A spokesperson for House Ways and Means Chairman Dave Camp (R-Mich.), condemned the delay, saying it is a concession to big business interests while the administration still expects the middle class to comply. “The Obama Administration’s decision to give corporate America a free pass on the employer mandate while continuing to force average, everyday Americans to abide by the law is deeply disturbing,” said Sarah Swinehart, a Ways and Means Committee spokeswoman. “Instead, the administration should spend its time focusing on what impacts individuals and families struggling to afford government-mandated insurance. The administration’s decision is an admission that this law is a failure and that we still need to lower the cost of health care for all Americans—which this job-killing law fails to do,” said Swinehart.

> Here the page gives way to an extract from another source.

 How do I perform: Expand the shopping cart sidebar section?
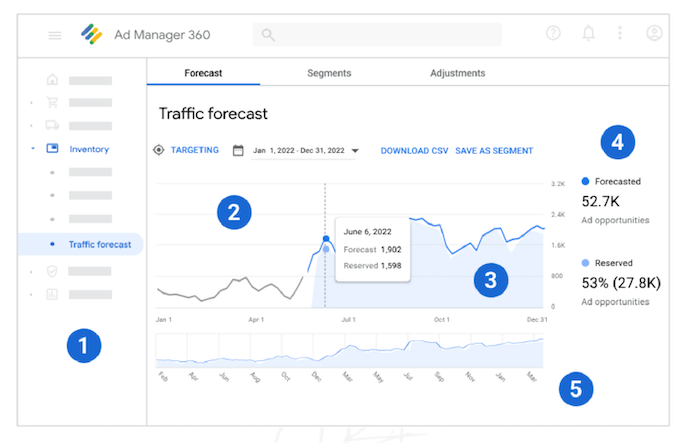33,102
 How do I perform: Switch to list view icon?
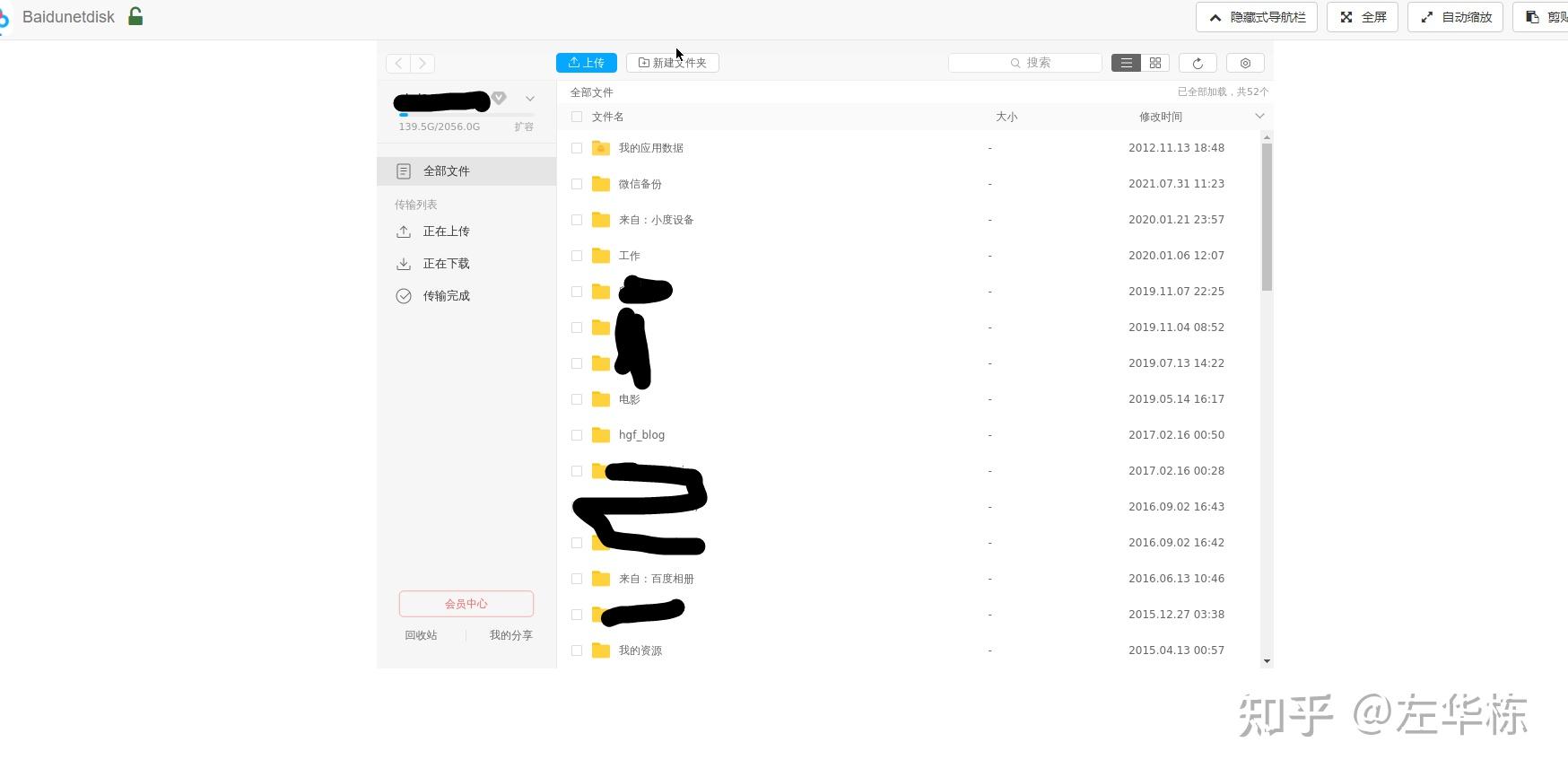click(1126, 63)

The American Benefits Council, however, praised the decision to delay until 2015 employers’ reporting requirements, and potential employer penalty payments under the ACA. “This provides vital breathing room to implement the law in a more thoughtful and administrable way,” said James A. Klein, president of the American Benefits Council.

In addition, an analysis from the Urban Institute found that delaying the employer responsibility requirement is not a critical factor in meeting the goals of the ACA. The Urban Institute noted that the employer penalties are not a driving force behind the ACA’s coverage expansions, and these penalties also are not a significant source of federal revenue.